-- INPUT RECORDS follows --
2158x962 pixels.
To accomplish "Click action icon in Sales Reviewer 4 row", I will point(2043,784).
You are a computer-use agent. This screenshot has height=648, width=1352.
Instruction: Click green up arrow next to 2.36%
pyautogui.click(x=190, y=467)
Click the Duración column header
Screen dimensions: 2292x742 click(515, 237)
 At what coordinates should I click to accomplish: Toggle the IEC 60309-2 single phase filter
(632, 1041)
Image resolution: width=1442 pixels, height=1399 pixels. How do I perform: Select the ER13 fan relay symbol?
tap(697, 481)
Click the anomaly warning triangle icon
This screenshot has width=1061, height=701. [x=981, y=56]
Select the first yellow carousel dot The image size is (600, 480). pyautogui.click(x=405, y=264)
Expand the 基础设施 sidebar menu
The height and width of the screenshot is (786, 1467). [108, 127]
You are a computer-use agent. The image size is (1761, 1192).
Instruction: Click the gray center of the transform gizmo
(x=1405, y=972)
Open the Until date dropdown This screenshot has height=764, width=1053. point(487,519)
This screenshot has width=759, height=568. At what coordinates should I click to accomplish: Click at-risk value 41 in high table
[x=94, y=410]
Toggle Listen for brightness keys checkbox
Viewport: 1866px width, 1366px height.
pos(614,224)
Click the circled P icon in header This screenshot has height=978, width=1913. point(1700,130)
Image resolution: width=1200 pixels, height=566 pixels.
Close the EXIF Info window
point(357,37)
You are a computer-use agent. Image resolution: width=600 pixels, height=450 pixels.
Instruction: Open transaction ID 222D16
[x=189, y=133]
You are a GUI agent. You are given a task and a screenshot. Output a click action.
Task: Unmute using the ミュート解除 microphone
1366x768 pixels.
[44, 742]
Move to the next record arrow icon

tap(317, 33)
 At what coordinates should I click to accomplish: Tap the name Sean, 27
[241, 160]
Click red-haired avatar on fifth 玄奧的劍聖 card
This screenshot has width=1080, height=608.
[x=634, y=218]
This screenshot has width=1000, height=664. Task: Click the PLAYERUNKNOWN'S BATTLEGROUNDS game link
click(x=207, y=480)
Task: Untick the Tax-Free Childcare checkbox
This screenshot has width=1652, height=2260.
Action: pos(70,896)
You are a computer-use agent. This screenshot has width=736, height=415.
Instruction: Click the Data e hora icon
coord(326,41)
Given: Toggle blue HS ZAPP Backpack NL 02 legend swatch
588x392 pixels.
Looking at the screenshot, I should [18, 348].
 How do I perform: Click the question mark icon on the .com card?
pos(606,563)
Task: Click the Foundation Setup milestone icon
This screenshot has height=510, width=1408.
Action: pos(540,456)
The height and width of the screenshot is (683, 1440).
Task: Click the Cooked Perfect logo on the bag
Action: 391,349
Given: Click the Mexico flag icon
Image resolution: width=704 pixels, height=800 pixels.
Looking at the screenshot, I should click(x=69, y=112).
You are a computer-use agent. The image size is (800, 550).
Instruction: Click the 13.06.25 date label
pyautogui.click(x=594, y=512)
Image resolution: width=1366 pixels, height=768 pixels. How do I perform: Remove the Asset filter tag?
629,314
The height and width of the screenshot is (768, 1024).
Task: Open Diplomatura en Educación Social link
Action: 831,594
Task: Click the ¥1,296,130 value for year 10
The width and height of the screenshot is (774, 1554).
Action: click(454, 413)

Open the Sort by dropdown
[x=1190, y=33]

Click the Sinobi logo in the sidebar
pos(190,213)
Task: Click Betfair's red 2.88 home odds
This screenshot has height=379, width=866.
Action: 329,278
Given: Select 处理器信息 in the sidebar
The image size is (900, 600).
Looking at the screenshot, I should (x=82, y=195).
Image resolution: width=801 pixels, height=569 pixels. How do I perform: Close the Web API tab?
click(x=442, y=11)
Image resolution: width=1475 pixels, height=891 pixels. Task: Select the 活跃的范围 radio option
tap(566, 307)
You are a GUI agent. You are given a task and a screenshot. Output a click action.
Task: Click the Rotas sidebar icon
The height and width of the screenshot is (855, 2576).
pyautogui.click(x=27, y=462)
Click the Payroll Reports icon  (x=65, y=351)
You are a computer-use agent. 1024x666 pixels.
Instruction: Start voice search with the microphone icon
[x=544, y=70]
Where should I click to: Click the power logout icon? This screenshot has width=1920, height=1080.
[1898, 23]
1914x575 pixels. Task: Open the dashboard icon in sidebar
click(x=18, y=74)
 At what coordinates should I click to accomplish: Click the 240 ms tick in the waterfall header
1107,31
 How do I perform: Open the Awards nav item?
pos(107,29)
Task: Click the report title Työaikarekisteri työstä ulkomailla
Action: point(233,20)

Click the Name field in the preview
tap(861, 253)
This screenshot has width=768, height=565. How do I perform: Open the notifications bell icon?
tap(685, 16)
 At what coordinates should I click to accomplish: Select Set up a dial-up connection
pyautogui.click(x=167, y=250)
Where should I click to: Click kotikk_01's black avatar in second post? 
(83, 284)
-- INPUT RECORDS concluded --
_TASK BRIEF_
What you give back must be the stretch above, starting at the line with "The image size is (900, 600)." and ending at the line with "Task: Click the Rotas sidebar icon", copied exactly.

_RESULT OF THIS TASK_
The image size is (900, 600).
Looking at the screenshot, I should (x=82, y=195).
Image resolution: width=801 pixels, height=569 pixels. How do I perform: Close the Web API tab?
click(x=442, y=11)
Image resolution: width=1475 pixels, height=891 pixels. Task: Select the 活跃的范围 radio option
tap(566, 307)
You are a GUI agent. You are given a task and a screenshot. Output a click action.
Task: Click the Rotas sidebar icon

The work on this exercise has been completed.